Last week I was working on my Azure Kubernetes Service cluster when I ran into a rather odd issue. I’d created a service with a type of LoadBalancer in order to get an external IP to connect to SQL Server running in a pod from my local machine.
I’ve done this quite a few times at this point so wasn’t expecting anything out of the ordinary.
However, my service never got it’s external IP address. It remained in a state of pending: –
N.B. – The images in this post are taken after the issue was resolved as I didn’t think at the time to screen shot everything 😦
I knew something was wrong after about 20 minutes as the IP should have definitely come up by then.
So I delved into the service by running: –
kubectl describe service sqlserver-service
And was greeted with the following: –
Error creating load balancer (will retry): failed to ensure load balancer for service default/sqlserver-service: azure.BearerAuthorizer#WithAuthorization: Failed to refresh the Token for request to https://management.azure.com/subscriptions/subscriptionID/resourceGroups/MC_containers1_SQLK8sCluster1_eastus/providers/Microsoft.Network/loadBalancers?api-version=2017-09-01: StatusCode=0 — Original Error: adal: Refresh request failed. Status Code = ‘401’. Response body: {“error”:”invalid_client”,”error_description”:”AADSTS70002: Error validating credentials. AADSTS50012: Invalid client secret is provided.\r\nTrace ID: 17d1f0ce-6c11-4f8e-895d-29194d973900\r\nCorrelation ID: 3e11d85c-77bf-4041-a41d-267bfd5f066c\r\nTimestamp: 2019-01-23 18:58:59Z”,”error_codes”:[70002,50012],”timestamp”:”2019-01-23 18:58:59Z”,”trace_id”:”17d1f0ce-6c11-4f8e-895d-29194d973900″,”correlation_id”:”3e11d85c-77bf-4041-a41d-267bfd5f066c”}
Yikes! What’s happened there?
I logged a case with MS Support and when they came back to me, they advised that the service principal that is spun up in the background had expired. This service principal is required to allow the cluster to interact with the Azure APIs in order to create other Azure resources.
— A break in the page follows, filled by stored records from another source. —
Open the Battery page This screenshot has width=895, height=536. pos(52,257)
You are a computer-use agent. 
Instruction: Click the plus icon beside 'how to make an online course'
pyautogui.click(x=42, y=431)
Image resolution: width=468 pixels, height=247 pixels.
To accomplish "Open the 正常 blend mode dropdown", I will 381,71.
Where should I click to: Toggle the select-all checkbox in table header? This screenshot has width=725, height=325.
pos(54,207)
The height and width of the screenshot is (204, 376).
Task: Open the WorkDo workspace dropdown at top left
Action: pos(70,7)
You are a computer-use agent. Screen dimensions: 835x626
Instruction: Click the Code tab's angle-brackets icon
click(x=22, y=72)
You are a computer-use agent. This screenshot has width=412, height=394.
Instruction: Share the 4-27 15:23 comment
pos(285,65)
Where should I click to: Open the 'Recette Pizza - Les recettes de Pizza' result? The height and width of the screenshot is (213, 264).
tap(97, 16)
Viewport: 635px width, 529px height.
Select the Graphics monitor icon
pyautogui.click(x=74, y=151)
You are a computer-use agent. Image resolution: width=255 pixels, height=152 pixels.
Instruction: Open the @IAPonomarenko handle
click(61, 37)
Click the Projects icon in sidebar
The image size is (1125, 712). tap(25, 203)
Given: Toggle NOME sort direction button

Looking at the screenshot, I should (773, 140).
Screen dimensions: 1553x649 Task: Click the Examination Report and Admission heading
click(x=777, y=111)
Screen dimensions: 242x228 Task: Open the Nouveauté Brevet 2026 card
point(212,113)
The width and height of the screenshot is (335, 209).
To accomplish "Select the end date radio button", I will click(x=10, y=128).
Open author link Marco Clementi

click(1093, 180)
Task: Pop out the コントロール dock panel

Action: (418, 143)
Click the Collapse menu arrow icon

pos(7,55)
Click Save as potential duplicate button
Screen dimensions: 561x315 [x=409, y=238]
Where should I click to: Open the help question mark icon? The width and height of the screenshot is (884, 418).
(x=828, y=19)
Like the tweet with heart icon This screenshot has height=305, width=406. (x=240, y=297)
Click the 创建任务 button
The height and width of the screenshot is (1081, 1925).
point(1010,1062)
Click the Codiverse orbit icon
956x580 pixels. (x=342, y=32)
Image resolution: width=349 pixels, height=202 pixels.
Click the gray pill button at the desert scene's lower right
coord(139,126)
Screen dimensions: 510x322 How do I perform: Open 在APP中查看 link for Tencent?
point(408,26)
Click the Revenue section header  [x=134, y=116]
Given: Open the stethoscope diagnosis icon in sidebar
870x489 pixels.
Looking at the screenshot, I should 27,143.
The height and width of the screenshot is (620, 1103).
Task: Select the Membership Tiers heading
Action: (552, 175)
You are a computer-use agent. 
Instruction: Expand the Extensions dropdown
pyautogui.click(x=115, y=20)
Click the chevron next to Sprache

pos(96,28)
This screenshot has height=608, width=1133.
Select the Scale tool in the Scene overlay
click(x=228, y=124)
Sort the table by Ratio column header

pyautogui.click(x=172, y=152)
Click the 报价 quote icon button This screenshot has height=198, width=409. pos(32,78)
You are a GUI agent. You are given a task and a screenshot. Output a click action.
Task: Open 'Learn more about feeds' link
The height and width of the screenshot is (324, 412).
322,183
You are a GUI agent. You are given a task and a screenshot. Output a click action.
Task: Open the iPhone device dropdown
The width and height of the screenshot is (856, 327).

When a service is created within AKS with a type of LoadBalancer, a Load Balancer is created in the background which provides the external IP I was waiting on to allow me to connect to the cluster.
Because this principal had expired, the cluster was unable to create the Load Balancer and the external IP of the service remained in the pending state.
So I needed to update the service principal so that it was no longer expired. In order to update the service principal I needed two pieces of information. The clientId of the cluster and a secret used for the service principal password. This wasn’t the easiest process in the world so I’ll run through how to do it here.
First, log into Azure:-
az login
Then get the clientId of your cluster: –
az aks show --resource-group RESOURCEGROUPNAME --name CLUSTERNAME --query "servicePrincipalProfile.clientId" --output tsv
To confirm that the principal is expired: –
az ad sp credential list --id CLIENTID
Check the endDate value highlighted above. If it’s past the current date, that’s your issue!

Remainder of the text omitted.